Exercise description
Write the next part of the article on weather radar technology, picking up after its final sentence.

Selected text
----------------

Following the launch of the world’s most advanced weather radar in Oklahoma, Meteorological Technology International looks at how radar technology has improved over the years and finds out what innovations hold immense promise for the future.
Radar technology has been used for decades to support weather monitoring and forecasting, and over the years its capabilities have gone from strength to strength. Even so, the technology has not yet reached its full potential, with researchers continuing to look at new ways to expand its capabilities, and meteorologists are excited to see what the future has in store.
“Any improvements to radar technology that would provide better detection of rainfall, wind and associated improvements with quantitative precipitation estimation (QPE) would provide immense benefits for prediction and provide warnings of severe weather,” comments Sinéad Duffy, radar meteorologist at Ireland’s Met Éireann.
The advance of radar tech
Historically, radar design has been based on reflector or dish antennas that move mechanically to scan the atmosphere. In the 2000s came the development of dual polarization, which enables hydrometeor classification. The move from magnetron-based transmitter to solid-state transmitter technology (SSTX) is another important change, notes Duffy, who believes it will improve system reliability, reduce lifecycle costs and enable the development of new measurement and signal processing methods.
“SSTX is currently under test in European national meteorological services, where nearly all operational weather radar networks currently use magnetron transmitters,” says Duffy. “We’re keeping up to date with this changing area and are interested to see progress in the challenges with SSTX weather radar systems compared with those that are magnetron-based. One of these is the protection against radio local area network (RLAN) interference in the 5GHz frequency band.
“RLAN devices may not be so easily able to detect the weather radar signal due to the different pulse characteristics of SSTX weather radar systems. RLAN interference to weather radar operations is not an insubstantial challenge, and it requires significant human resources in national meteorological services to monitor, liaise with national radio authorities and participate in radio frequency management,” Duffy adds.
“We have plans to research hail detection using radar data and possibly develop short-timescale hail forecasts.”

----------------

Data segment
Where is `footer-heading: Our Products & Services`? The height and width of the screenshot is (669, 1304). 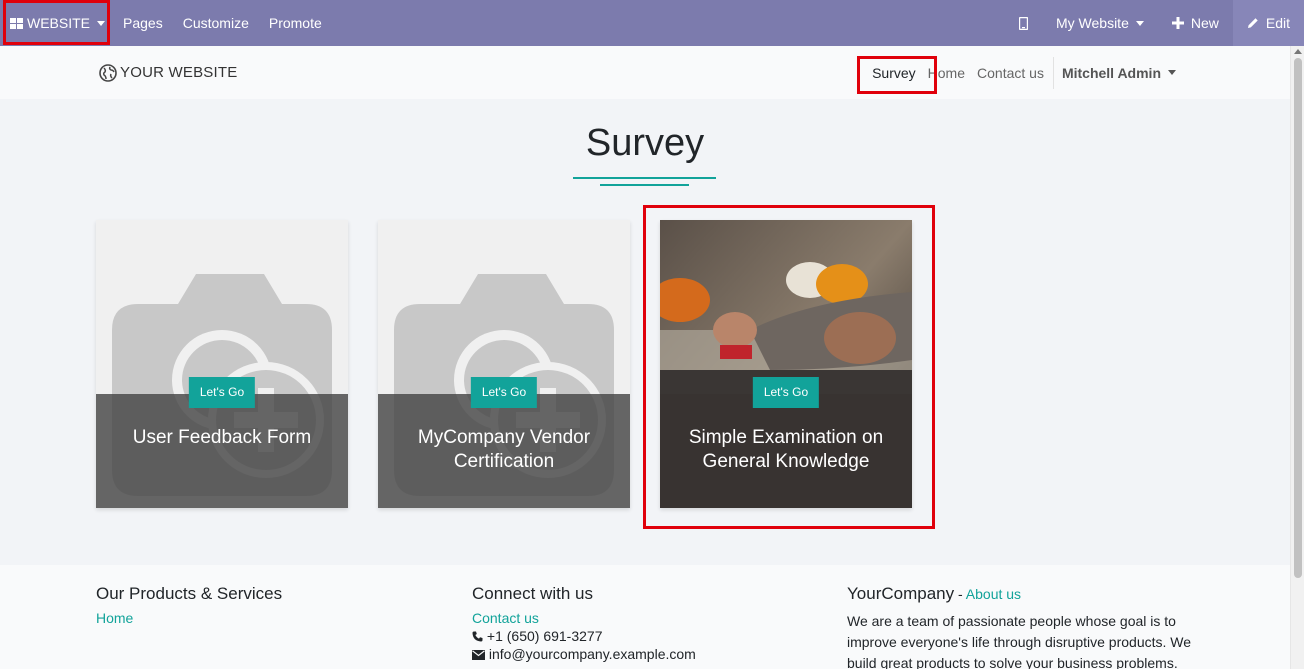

----------------

Answer section
Sinéad Duffy, Met Éireann
Praise be to Horus
Radar experts such as David Schvartzman, assistant professor at the University of Oklahoma’s School of Meteorology and affiliated with the Advanced Radar Research Center (ARRC), believe we’ve reached the limit of what can be achieved with reflector/dish antenna technology, noting that there are some severe convective storms that evolve much faster than these dishes can observe. “We normally get volume updates on the order of five minutes or so with dish antenna radar, but we now need technology that can scan much faster,” Schvartzman explains.
Researching new possibilities, Robert Palmer, professor in meteorology and the ARRC’s executive director, and his team came across phased-array radar technology, which had been initially developed for military applications in the 1970s. This uses an arrangement of thousands of antenna elements, which can be excited individually, enabling users to steer the scanning beam in different directions electronically.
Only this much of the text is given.